● Work required
Set the data down once more, exactly as it is written.

(Records for this exercise)

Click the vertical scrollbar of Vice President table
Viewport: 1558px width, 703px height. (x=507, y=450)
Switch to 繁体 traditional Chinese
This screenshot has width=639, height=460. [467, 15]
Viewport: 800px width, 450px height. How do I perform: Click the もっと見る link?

(End Records for this exercise)

● Task response
Click the vertical scrollbar of Vice President table
Viewport: 1558px width, 703px height. (x=507, y=450)
Switch to 繁体 traditional Chinese
This screenshot has width=639, height=460. [467, 15]
Viewport: 800px width, 450px height. How do I perform: Click the もっと見る link?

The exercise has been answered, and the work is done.